→ What needs to be done:
Find the line containing "Click the Modify" in the records below. Copy exactly that line and each one after it, ending at the line containing "Where should I click to: Click", and nothing more.

[[ Data for this exercise open ]]

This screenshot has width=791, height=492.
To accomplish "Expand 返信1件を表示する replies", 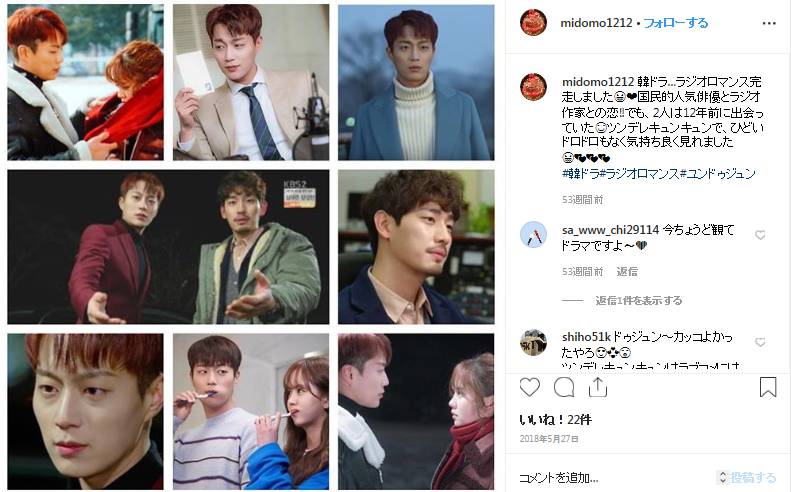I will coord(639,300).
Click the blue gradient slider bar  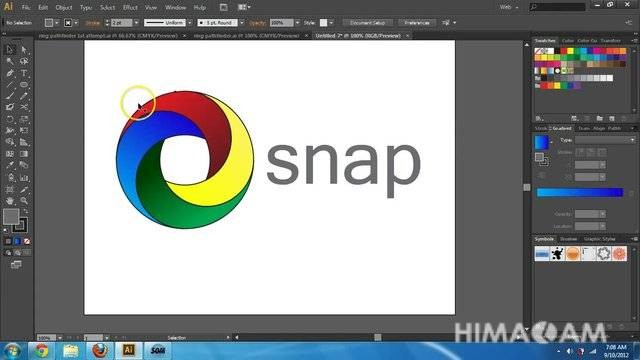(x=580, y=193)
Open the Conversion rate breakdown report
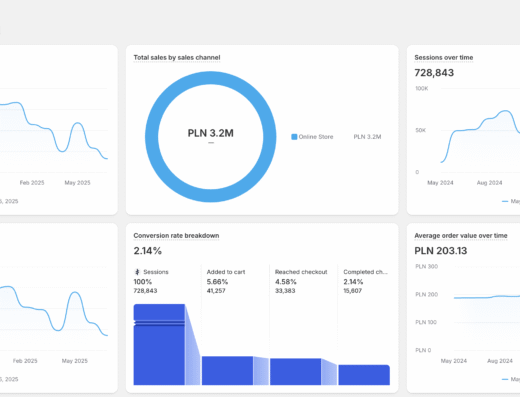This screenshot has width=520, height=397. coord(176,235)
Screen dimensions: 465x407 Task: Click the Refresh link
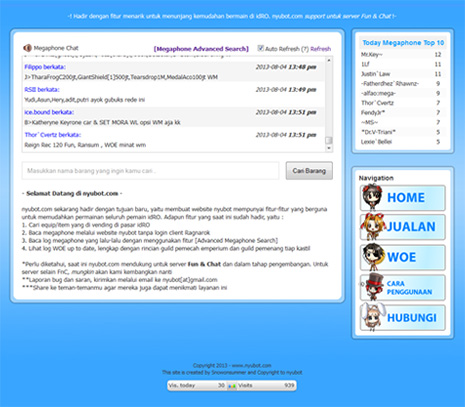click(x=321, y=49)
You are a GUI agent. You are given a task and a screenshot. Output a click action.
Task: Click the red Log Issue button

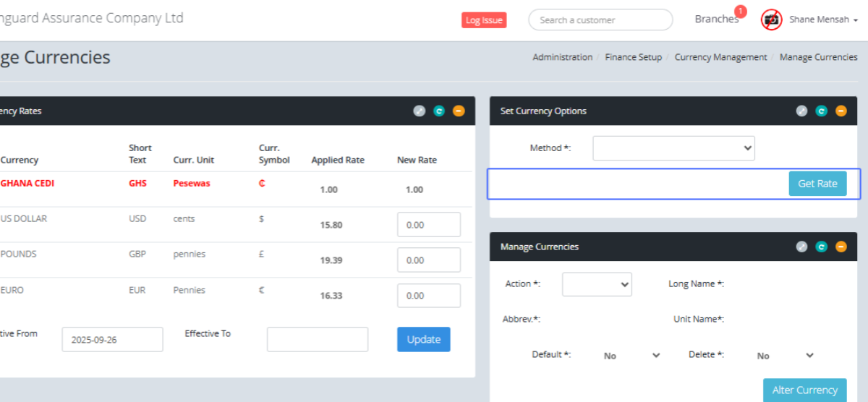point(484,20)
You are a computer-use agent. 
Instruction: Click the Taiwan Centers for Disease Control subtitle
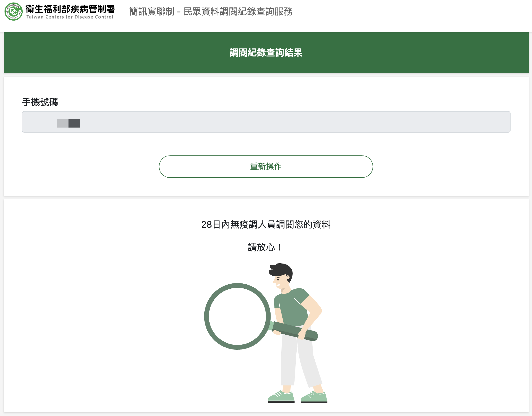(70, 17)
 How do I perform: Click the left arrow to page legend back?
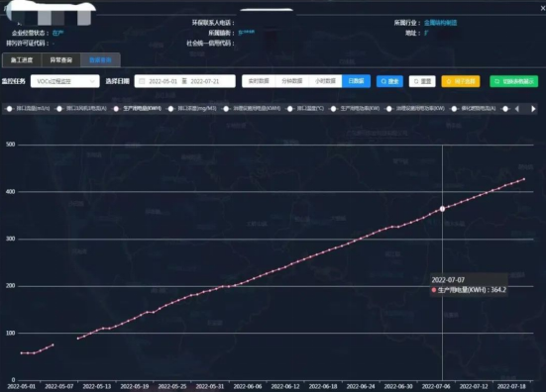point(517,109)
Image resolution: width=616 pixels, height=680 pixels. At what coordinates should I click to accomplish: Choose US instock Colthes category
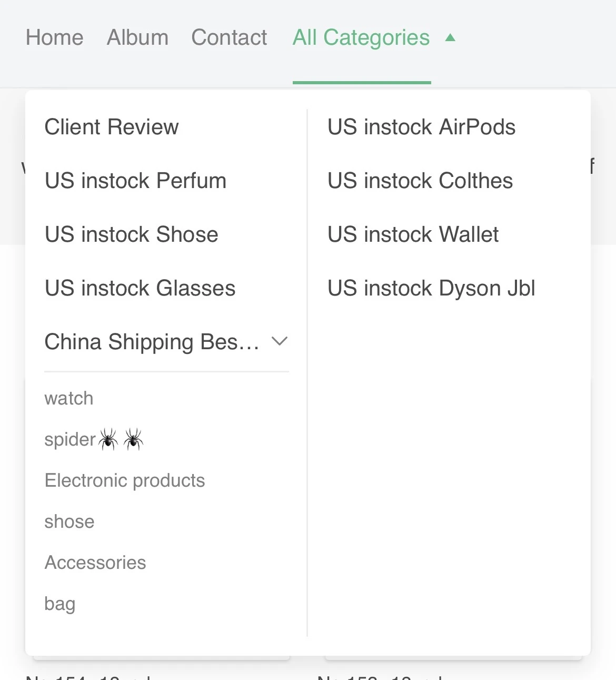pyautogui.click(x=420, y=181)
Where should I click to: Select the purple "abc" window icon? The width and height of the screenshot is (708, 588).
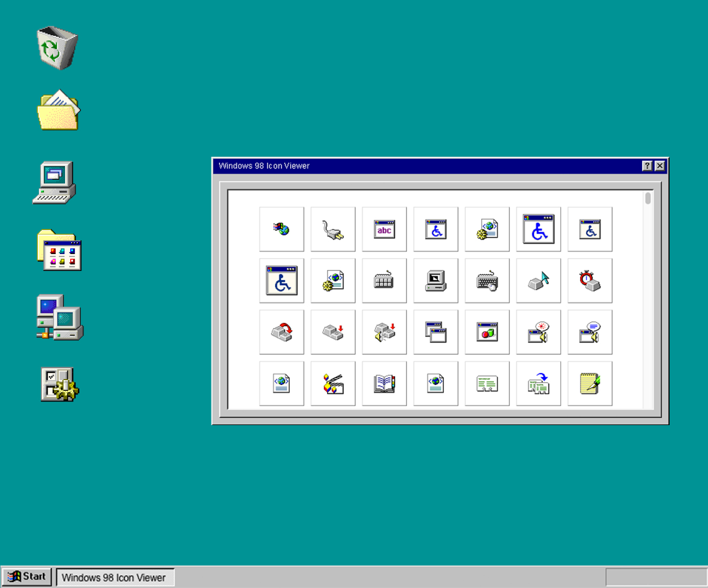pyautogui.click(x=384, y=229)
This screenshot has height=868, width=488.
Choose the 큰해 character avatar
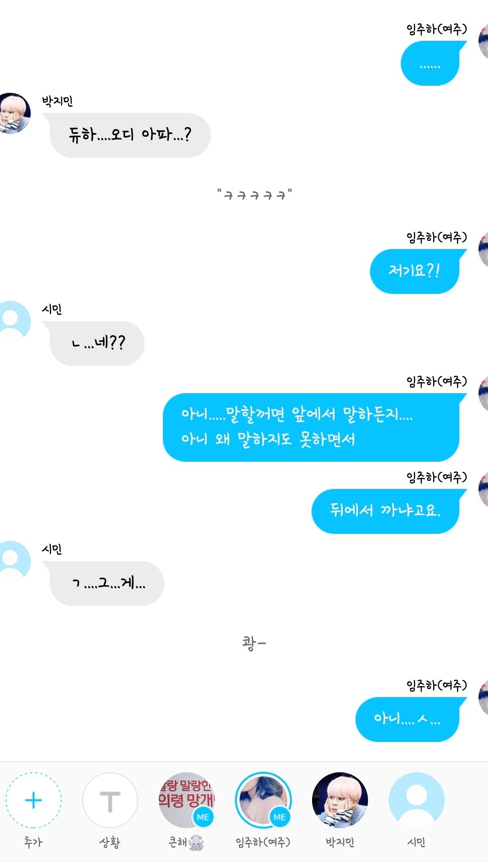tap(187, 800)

[[ Data for this exercise closed ]]
[[ Data for this exercise open ]]

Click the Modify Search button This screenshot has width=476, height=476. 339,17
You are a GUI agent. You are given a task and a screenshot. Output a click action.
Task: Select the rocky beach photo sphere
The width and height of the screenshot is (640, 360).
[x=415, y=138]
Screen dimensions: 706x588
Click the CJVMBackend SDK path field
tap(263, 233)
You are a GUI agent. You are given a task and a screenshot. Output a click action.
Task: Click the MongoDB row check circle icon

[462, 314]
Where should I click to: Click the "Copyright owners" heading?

[[ Data for this exercise closed ]]
[[ Data for this exercise open ]]

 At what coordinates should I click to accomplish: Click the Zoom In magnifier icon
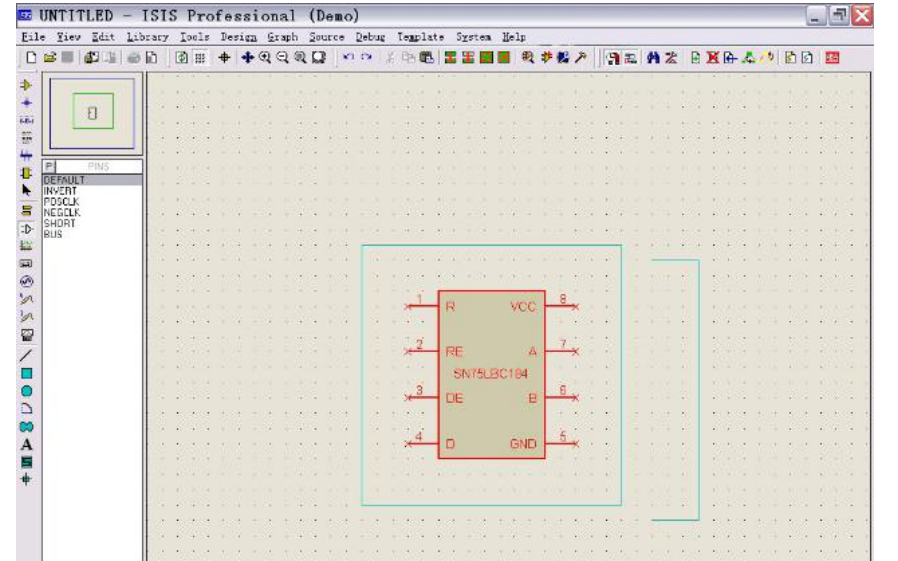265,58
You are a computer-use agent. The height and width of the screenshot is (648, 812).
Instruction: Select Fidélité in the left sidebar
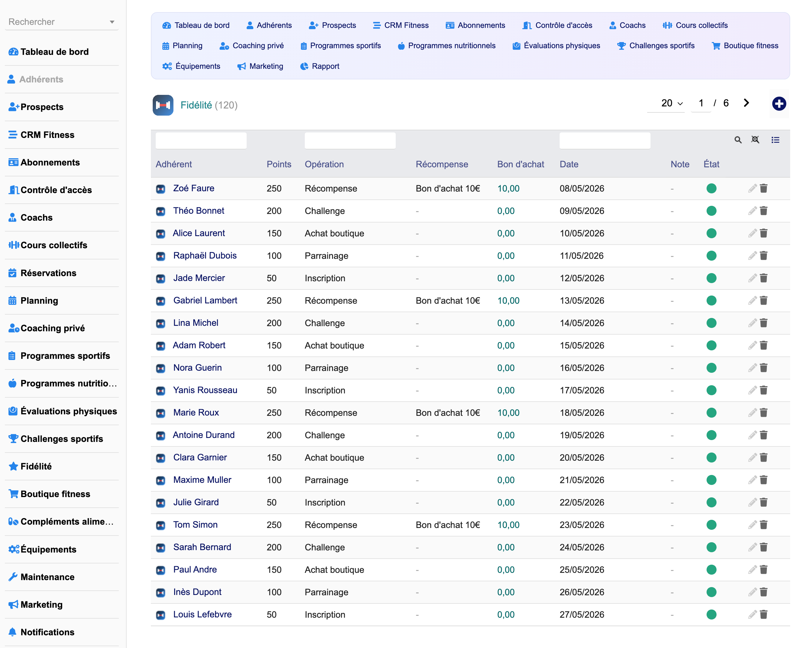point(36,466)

[[ Data for this exercise closed ]]

→ Output of the task:
Click the Modify Search button This screenshot has width=476, height=476. 339,17
You are a GUI agent. You are given a task and a screenshot. Output a click action.
Task: Select the rocky beach photo sphere
The width and height of the screenshot is (640, 360).
[x=415, y=138]
Screen dimensions: 706x588
Click the CJVMBackend SDK path field
tap(263, 233)
You are a GUI agent. You are given a task and a screenshot. Output a click action.
Task: Click the MongoDB row check circle icon

[462, 314]
Where should I click to: Click the "Copyright owners" heading?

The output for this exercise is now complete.